(Data excerpts)
━━━━━━━━━━━━━━━━━━━━━━━━━━━━━━

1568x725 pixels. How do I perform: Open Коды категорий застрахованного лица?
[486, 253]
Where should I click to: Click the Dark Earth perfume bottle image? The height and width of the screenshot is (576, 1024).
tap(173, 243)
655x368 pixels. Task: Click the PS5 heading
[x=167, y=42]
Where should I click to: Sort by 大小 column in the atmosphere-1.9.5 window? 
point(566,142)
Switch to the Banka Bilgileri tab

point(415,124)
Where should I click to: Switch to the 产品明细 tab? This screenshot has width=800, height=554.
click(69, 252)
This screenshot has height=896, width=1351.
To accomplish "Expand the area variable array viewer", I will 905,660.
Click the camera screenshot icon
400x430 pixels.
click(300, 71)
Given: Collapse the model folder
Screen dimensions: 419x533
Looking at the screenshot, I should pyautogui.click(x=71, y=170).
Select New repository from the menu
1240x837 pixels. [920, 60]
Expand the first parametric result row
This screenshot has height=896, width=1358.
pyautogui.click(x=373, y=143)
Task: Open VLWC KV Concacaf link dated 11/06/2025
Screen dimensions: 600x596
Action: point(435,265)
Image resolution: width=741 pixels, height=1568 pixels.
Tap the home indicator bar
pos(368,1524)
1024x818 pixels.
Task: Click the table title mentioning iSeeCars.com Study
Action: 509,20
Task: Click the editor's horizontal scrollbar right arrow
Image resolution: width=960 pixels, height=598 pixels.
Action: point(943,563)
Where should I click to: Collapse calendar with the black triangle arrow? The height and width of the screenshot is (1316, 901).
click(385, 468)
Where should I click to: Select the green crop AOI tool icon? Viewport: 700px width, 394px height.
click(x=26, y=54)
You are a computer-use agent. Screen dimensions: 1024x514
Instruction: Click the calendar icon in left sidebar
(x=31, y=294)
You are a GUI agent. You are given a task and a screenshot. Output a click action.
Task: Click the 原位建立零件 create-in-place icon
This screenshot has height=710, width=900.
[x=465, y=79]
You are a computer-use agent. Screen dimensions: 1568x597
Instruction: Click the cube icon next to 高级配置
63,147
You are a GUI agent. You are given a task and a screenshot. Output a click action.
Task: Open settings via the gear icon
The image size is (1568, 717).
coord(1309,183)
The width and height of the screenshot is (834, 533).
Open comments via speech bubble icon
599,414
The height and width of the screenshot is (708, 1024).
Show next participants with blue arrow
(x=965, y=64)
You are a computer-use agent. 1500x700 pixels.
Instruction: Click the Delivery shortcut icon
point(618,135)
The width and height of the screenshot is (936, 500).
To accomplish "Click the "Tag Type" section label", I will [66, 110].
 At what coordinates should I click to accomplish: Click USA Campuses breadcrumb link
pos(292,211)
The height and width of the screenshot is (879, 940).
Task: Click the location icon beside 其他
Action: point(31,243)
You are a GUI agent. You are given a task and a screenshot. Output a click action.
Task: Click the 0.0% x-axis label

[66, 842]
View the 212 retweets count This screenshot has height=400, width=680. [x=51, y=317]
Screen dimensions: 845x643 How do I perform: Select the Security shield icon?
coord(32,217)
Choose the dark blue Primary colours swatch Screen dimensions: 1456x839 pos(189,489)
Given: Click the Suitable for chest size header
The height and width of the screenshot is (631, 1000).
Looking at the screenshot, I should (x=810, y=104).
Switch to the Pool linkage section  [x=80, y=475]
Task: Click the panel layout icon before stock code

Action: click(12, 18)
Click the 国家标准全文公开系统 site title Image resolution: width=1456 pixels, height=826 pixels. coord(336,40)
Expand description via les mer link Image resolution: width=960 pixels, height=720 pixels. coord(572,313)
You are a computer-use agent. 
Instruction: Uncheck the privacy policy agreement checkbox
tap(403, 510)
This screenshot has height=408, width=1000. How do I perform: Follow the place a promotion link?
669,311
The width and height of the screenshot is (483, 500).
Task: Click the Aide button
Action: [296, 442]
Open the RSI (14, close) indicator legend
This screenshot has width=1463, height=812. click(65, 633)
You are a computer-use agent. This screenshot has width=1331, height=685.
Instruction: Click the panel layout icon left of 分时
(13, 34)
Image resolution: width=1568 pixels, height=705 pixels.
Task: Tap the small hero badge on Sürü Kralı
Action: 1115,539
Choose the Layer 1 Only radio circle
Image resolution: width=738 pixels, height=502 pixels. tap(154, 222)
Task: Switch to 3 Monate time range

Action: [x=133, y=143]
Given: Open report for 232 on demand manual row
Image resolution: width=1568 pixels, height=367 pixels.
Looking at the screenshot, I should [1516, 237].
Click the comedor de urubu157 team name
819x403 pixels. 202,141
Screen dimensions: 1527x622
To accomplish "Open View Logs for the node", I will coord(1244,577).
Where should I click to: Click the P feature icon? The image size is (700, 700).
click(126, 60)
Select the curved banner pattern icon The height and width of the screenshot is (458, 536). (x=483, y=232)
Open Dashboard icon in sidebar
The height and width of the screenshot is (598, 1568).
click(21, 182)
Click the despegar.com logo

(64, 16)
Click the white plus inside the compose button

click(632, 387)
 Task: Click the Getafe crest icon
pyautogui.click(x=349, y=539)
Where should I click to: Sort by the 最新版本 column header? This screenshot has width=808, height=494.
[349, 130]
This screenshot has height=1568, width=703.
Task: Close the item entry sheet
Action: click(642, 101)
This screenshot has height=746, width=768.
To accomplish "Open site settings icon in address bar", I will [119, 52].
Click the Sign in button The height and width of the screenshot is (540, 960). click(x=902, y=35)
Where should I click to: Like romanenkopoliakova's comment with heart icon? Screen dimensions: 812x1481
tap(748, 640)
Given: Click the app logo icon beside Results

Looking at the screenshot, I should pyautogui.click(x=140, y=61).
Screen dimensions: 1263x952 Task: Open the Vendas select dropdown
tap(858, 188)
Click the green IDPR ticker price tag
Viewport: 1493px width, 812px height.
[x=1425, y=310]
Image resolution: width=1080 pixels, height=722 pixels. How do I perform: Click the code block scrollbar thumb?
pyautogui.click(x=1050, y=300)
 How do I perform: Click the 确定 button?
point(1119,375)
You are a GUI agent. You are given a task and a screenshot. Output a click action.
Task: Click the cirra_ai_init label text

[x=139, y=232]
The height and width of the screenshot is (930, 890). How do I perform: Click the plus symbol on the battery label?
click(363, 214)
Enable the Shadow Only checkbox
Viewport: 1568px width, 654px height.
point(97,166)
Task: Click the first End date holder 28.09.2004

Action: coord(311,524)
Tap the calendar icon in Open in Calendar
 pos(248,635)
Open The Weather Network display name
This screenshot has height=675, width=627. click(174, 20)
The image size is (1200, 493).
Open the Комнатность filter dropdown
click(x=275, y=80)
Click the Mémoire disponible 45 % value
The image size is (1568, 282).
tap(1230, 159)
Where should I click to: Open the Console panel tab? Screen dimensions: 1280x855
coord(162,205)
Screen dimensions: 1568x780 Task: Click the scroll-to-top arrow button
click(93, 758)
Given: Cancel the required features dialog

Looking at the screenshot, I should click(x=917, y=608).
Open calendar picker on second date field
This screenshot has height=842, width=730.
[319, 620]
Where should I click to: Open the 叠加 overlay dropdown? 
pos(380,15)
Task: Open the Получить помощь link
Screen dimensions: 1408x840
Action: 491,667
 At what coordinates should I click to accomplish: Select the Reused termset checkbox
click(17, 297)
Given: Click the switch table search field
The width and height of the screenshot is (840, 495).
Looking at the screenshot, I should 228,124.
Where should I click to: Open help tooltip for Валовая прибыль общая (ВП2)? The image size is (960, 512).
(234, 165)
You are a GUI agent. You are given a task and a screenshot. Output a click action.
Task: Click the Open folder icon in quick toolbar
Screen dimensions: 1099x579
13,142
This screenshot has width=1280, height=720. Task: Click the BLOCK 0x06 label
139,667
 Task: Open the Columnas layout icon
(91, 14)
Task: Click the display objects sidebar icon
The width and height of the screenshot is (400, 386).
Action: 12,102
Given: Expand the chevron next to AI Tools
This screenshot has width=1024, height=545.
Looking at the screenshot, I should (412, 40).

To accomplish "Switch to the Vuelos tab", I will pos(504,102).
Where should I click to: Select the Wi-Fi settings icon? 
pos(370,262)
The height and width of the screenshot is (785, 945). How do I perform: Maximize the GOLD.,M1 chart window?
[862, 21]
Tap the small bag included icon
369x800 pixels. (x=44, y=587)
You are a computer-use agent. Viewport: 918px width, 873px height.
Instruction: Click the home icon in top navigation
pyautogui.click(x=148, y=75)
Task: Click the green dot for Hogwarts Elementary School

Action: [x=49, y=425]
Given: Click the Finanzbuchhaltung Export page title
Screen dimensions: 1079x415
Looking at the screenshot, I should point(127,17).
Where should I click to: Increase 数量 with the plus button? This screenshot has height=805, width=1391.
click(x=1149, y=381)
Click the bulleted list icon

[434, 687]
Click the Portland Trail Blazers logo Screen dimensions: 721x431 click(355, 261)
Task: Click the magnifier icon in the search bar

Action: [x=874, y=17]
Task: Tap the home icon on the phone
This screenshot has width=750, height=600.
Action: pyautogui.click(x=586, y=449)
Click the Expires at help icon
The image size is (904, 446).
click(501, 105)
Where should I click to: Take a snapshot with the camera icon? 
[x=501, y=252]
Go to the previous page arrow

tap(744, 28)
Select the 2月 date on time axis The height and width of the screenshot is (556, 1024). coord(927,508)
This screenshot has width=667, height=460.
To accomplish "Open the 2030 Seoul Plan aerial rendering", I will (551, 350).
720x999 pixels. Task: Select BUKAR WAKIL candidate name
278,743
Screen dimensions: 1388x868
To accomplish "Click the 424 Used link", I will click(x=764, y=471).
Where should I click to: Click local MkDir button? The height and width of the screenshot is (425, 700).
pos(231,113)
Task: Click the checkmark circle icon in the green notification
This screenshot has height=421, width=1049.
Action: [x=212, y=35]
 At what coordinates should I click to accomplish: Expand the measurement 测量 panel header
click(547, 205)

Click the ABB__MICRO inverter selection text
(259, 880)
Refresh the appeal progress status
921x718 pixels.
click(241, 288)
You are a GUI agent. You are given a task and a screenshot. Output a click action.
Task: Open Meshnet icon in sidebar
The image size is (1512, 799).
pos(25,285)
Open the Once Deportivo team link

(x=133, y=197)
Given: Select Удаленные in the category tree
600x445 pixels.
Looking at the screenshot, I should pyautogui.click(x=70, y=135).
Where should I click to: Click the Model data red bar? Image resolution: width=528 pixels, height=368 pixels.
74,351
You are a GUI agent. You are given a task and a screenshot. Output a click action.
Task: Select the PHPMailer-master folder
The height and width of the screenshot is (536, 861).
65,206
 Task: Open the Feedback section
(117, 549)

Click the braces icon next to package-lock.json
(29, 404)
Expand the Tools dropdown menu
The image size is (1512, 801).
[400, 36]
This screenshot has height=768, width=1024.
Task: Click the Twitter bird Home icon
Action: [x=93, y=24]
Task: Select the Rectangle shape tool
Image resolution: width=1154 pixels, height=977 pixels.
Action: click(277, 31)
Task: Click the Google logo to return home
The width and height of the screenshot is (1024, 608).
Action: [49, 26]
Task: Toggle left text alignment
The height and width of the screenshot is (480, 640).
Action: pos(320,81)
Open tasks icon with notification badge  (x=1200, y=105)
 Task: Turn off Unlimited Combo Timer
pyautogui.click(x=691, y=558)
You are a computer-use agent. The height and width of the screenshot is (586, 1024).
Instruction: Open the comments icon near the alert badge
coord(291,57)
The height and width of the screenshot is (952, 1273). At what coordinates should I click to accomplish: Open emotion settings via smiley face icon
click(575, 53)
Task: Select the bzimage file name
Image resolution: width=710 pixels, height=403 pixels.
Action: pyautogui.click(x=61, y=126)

━━━━━━━━━━━━━━━━━━━━━━━━━━━━━━

Print, without alteration, only the lines above between the one holding "Task: Select the PHPMailer-master folder" and the one holding "Task: Select the Rectangle shape tool", inclusive.

:: Response to the exercise ::
Task: Select the PHPMailer-master folder
The height and width of the screenshot is (536, 861).
65,206
 Task: Open the Feedback section
(117, 549)

Click the braces icon next to package-lock.json
(29, 404)
Expand the Tools dropdown menu
The image size is (1512, 801).
[400, 36]
This screenshot has height=768, width=1024.
Task: Click the Twitter bird Home icon
Action: [x=93, y=24]
Task: Select the Rectangle shape tool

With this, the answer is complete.